The balm of thistles and a mighty tree.

tarweed

“Mmm-mmm, star thistle and tarweed — the scents of fall!” That’s what my daughter Pippin said as we started out from the trailhead on our latest outing together. Every time I am outdoors with her I learn something new. I should say, I don’t remember being introduced to tarweed  before, and that feels as exciting as brand new.

Pippin and the Professor had come from their home in more northern California for the weekend. Saturday we hung around my neighborhood in the morning, and went afield in the afternoon.

Ivy adopted the doll Madeleine for the day and took her out to gather strawberry tree fruit. Scout dissected the ripest-looking dwarf pomegranate, and we decided it was almost sweet enough to be worth the bother. We walked along the creek path to the playground at the park, but probably the “playground” on the way was the most fun. In two places kids had hung rigging from big trees, from which you could swing out into the space where the ground fell away steeply toward the creek channel.
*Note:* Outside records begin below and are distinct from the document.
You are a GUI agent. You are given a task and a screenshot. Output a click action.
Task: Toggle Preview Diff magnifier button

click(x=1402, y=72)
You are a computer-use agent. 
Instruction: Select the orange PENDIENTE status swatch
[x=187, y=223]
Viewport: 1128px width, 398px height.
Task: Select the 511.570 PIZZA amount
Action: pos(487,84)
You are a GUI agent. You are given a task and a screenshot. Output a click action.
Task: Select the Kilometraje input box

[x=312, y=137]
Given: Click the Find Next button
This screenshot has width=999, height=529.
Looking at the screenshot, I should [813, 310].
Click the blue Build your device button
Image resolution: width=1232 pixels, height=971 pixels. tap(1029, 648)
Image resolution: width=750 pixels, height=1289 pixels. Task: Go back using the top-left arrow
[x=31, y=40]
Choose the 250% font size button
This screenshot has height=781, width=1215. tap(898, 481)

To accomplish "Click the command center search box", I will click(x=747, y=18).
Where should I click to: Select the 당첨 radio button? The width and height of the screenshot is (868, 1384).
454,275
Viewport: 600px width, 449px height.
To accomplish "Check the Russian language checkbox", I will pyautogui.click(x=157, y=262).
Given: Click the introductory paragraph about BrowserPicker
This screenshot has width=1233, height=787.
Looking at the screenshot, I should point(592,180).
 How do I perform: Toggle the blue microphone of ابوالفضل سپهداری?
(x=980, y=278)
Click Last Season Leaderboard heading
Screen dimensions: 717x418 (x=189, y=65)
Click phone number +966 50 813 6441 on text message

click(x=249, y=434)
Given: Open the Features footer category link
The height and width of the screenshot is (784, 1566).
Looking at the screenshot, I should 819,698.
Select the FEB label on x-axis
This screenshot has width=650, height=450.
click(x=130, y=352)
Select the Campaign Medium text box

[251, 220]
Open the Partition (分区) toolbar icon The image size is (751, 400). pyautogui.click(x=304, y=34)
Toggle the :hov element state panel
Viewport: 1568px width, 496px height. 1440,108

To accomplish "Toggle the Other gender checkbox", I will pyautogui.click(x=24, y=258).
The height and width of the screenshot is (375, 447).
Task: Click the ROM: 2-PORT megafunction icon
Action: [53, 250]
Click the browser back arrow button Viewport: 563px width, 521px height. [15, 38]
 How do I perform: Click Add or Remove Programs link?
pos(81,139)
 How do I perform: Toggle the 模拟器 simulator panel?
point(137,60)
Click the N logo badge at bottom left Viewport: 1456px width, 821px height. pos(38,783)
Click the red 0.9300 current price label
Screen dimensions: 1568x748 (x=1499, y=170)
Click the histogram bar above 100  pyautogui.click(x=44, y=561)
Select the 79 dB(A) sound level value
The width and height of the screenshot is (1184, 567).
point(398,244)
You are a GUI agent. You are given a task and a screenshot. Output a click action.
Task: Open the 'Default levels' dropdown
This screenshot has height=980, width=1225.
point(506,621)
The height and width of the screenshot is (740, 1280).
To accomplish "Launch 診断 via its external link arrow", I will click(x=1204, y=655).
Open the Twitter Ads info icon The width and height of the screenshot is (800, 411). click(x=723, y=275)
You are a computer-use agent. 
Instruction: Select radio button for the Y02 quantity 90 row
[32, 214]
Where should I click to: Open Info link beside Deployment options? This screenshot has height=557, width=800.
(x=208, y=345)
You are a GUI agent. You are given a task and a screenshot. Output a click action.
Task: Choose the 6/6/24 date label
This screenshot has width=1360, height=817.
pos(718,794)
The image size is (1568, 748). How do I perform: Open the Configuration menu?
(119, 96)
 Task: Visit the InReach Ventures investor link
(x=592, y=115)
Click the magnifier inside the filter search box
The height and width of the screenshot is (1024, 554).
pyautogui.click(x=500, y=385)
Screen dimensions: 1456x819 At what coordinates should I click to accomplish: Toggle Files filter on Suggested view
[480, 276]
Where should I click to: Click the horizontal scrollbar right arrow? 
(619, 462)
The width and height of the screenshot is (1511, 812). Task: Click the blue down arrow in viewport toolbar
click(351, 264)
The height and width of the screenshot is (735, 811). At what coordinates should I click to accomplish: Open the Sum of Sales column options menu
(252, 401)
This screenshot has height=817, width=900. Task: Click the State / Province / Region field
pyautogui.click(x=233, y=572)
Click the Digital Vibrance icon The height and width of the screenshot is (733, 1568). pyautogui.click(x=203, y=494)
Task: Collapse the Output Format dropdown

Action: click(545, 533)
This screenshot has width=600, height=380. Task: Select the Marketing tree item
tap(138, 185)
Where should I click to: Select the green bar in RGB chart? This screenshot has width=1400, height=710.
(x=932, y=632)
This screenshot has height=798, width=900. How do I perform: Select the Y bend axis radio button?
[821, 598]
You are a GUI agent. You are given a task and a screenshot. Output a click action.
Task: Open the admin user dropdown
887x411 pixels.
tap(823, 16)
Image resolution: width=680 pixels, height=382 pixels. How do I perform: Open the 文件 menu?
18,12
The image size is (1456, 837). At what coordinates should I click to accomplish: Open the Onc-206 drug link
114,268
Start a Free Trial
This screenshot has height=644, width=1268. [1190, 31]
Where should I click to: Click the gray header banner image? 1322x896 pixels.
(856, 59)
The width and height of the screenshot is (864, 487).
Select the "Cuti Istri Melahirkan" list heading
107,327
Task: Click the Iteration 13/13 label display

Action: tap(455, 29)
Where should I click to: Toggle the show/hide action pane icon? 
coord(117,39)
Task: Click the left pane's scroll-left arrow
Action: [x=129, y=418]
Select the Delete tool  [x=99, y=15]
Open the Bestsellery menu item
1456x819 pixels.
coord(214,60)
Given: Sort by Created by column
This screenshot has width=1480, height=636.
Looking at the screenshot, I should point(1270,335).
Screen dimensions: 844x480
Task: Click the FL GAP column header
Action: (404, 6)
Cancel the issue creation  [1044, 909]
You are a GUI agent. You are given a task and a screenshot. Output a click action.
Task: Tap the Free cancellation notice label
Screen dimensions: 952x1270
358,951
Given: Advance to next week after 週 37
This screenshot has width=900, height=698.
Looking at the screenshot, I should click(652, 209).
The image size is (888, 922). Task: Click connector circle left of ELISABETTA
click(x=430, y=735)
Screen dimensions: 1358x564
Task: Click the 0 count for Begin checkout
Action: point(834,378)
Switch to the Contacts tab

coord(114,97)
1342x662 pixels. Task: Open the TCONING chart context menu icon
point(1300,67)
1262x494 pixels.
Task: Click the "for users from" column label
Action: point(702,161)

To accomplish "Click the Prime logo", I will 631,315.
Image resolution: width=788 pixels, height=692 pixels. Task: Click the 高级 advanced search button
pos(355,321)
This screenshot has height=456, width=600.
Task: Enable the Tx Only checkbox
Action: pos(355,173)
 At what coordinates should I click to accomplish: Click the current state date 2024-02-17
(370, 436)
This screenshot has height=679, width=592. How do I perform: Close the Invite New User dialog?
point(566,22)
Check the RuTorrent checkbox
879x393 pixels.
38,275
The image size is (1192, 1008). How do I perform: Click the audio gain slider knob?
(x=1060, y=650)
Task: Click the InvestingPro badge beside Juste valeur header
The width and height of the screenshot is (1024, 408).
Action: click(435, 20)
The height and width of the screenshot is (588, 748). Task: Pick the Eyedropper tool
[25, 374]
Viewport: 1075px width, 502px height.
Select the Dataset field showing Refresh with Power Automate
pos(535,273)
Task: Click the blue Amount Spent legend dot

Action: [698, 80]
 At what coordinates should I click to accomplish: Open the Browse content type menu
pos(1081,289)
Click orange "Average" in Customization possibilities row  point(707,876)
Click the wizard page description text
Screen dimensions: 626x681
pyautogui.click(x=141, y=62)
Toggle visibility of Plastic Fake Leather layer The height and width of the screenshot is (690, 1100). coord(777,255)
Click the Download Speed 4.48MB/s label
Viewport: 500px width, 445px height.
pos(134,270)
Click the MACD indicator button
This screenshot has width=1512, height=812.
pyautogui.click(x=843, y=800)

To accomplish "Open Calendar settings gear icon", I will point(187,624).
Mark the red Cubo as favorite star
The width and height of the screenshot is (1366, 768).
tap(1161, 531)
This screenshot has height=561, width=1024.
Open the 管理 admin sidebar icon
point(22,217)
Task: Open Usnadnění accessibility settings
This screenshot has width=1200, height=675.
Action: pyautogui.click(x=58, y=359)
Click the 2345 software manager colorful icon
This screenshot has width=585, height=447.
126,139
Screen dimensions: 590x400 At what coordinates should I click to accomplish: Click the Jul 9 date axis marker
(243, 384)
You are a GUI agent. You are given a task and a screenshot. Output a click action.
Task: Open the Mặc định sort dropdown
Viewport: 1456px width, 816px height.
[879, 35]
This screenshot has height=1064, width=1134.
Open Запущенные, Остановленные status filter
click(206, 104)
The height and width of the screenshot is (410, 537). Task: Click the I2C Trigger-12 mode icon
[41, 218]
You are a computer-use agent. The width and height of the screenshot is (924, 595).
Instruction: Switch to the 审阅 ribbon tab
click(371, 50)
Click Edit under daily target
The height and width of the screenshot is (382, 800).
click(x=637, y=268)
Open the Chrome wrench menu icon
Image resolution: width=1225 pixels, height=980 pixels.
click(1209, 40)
Pippin was the only one with the strength and length to hoist herself up on to what seemed to be a launching platform. Jamie tried to be patient, but reminded us, “Let’s go, to the park!”

Our destination in the afternoon was a giant California bay laurel tree that may be the largest of its species. I had visited this particular tree at least twice before, but probably not since the 80’s.

Our short walk up the hill stretched out, as we stopped to observe lichens and poison oak, the tarweed and star thistle. Two of us had painful feet that slowed us down. We saw a wild buckwheat, Eriogonum, taller and bushier than the species we were familiar with. From my reading today I think it might be California Buckwheat. But as you can probably guess, the first photos below are of star thistle, a plant you never want to have to break a trail through.

Eventually we came out of the woods onto the grassy hilltop where lots of cows were grazing with their calves, and bellowing almost without stopping. There was The Tree on the horizon, and a smaller companion alongside.

Umbellularia californica is the only species in its genus, in Oregon known as the Oregon myrtle. It’s been called by several other names including pepperwood and balm of heaven. The flavor of its leaves is similar to the true bay leaves from Laurus nobilis, only stronger, and most of my life I’ve used leaves from the abundant local “bay” trees in cooking. For a long time I didn’t know they were not the real thing. The map shows its natural range.

Umbellularia californica range map.png

I hadn’t read that nickname “balm of heaven” before our outing, but standing under the massive canopy with thousands and thousands of leaves exuding their aromatic oil, I definitely felt the olfactory presence as a balm, its scent filling my nostrils as hugely as its image filled my vision.

The children right away began to climb, and to stake out their “houses” in the several neighborhoods that have been formed under branches as thick as big tree trunks, some of them weighing themselves down horizontal with the ground. The adults took pictures of the wide views of the landscape below. Pippin and I studied the tree’s flowers, trying to figure out where they are in their bloom cycle. If it hadn’t been late in the day it would have been the perfect place to have a picnic and linger a while.

In the last few years I’ve been buying the few bay leaves I need. But I brought home a handful of the mega-flavored, special California-and-Oregon pepperwood/balm of heaven leaves, and will simmer them in a winter soup. When I get a whiff of their essence in the steam that rises from my bowl, it will keep me connected to that magnificent tree until I can get back for a longer visit.